RHETORIC IN SOCIETY CONFERENCE (Leiden University, The Netherlands, January 21-23, 2009)
Rhetoric in Society 2009 - Last Minute Call for Papers
Leiden University, the Netherlands: January 21 - 22 - 23, 2009
The classical rhetoricians already knew the truth: power is the preserve of those who know how to use words. The theory of rhetorical tools was invented in order to advise a speaker to persuade an audience of the legitimacy of a legal or political stance or to praise or blame the famous. Constraints of time, prejudice and sheer noise could interfere with the speech event, and so the orator had to know how to attract and keep attention.
No communication without rhetoric
Nowadays, we know that rhetoric pervades any discourse. There is no communication without rhetoric. The need for rhetorical theory is therefore even more urgent, not only because we want to know how to reach an audience that is overloaded with stimuli, but because we want the audience to be capable of critically evaluating what is addressed to them. In a society with ever increasing amounts of information and with media whose significance cannot be overestimated, we need to know about the mechanisms playing a role in gathering, making and reporting of information and opinions, and how it is processed by an audience.

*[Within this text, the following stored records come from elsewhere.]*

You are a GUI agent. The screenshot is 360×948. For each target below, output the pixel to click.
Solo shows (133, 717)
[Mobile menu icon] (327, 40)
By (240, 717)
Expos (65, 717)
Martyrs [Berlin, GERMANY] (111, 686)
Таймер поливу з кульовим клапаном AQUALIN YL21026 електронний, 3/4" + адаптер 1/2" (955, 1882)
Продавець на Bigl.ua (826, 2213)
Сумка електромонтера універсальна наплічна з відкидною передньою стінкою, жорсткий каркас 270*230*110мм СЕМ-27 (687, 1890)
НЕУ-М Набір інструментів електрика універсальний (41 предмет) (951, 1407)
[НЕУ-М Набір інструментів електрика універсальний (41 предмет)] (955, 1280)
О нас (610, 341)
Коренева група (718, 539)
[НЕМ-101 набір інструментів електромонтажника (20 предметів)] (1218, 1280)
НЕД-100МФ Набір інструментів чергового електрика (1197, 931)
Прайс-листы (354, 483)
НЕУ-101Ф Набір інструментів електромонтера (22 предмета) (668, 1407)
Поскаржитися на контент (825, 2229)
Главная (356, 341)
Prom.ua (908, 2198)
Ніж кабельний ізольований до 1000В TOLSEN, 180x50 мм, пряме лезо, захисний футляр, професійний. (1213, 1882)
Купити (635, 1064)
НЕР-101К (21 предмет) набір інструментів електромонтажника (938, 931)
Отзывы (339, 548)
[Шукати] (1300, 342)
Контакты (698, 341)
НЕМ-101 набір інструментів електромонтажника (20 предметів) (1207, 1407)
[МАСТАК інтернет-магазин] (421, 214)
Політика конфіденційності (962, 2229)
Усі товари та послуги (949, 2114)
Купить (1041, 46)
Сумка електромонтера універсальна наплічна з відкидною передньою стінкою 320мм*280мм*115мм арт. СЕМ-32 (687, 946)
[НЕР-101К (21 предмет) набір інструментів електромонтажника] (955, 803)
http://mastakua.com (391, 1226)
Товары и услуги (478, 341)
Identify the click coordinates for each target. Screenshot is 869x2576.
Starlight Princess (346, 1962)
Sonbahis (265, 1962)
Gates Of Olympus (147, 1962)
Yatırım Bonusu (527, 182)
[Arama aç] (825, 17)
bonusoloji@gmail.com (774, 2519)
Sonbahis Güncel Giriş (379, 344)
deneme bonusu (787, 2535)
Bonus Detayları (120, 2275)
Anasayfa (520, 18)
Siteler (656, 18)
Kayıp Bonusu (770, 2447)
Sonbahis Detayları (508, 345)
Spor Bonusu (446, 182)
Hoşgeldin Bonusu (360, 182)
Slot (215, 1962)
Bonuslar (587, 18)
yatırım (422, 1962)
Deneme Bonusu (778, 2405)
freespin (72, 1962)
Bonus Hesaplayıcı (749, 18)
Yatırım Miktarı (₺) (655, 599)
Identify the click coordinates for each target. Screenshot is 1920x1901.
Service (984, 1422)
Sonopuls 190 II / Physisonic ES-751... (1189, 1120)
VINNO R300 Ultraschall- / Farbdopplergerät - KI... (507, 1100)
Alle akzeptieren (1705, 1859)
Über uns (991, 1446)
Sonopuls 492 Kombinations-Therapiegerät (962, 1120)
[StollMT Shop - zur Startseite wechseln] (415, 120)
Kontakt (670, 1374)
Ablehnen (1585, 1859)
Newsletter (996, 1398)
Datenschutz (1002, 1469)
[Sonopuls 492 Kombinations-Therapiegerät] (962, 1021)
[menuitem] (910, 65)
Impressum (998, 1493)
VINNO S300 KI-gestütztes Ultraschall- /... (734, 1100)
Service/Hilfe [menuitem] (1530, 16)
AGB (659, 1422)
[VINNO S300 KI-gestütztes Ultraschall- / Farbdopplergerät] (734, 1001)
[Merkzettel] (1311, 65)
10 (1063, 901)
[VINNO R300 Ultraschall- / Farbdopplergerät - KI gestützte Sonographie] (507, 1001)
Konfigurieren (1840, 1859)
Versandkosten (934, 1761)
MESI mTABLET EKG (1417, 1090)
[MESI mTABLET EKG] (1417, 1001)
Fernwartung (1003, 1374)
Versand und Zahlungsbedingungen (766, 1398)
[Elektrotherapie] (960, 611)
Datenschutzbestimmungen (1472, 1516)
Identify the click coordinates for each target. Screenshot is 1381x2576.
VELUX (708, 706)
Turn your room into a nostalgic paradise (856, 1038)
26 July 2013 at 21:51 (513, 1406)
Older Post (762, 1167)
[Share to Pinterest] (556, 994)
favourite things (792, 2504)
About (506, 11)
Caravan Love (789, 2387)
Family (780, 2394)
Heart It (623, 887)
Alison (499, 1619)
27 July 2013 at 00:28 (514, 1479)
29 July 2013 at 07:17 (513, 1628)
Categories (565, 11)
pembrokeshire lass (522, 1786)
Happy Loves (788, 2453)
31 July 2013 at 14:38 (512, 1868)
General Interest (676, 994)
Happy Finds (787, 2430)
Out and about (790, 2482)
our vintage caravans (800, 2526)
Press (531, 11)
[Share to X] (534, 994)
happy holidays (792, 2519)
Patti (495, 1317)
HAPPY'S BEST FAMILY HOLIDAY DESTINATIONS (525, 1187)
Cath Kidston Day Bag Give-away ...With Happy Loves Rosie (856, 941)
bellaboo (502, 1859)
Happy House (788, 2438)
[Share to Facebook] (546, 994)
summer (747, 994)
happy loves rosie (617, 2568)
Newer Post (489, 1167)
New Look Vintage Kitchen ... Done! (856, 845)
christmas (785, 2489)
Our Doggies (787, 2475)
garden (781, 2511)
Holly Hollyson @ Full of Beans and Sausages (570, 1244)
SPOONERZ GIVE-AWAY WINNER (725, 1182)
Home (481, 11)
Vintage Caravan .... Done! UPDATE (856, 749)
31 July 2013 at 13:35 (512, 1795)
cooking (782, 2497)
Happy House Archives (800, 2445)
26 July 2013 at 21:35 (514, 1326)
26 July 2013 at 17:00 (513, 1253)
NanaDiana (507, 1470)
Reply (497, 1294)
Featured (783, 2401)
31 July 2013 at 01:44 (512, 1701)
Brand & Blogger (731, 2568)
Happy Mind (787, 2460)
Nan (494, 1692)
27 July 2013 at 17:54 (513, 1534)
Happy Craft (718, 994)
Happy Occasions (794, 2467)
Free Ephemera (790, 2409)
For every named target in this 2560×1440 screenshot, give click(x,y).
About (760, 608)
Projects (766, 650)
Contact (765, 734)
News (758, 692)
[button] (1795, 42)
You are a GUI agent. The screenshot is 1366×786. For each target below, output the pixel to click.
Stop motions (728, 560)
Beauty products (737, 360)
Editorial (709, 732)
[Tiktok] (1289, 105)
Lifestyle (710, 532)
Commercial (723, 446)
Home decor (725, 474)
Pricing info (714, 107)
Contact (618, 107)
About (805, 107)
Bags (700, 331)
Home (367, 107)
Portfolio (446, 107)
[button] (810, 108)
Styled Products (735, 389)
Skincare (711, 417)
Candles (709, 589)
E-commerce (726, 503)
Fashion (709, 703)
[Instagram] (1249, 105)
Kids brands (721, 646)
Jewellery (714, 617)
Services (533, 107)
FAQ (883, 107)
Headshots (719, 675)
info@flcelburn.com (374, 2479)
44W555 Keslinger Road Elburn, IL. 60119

Extended perspectives and genres
In order to meet these objectives it is necessary that the study of rhetoric be enriched with perspectives and insights from related isciplines such as argumentation theory, discourse analysis, text linguistics and cognition as well as communication and information theory. This recognition has resulted in a vast body of theoretical discussions on the relation between rhetoric, argumentation and discourse as well as in the emergence of empirical research of different kinds, and in many analytical studies in which persuasive means in a speech event have been established.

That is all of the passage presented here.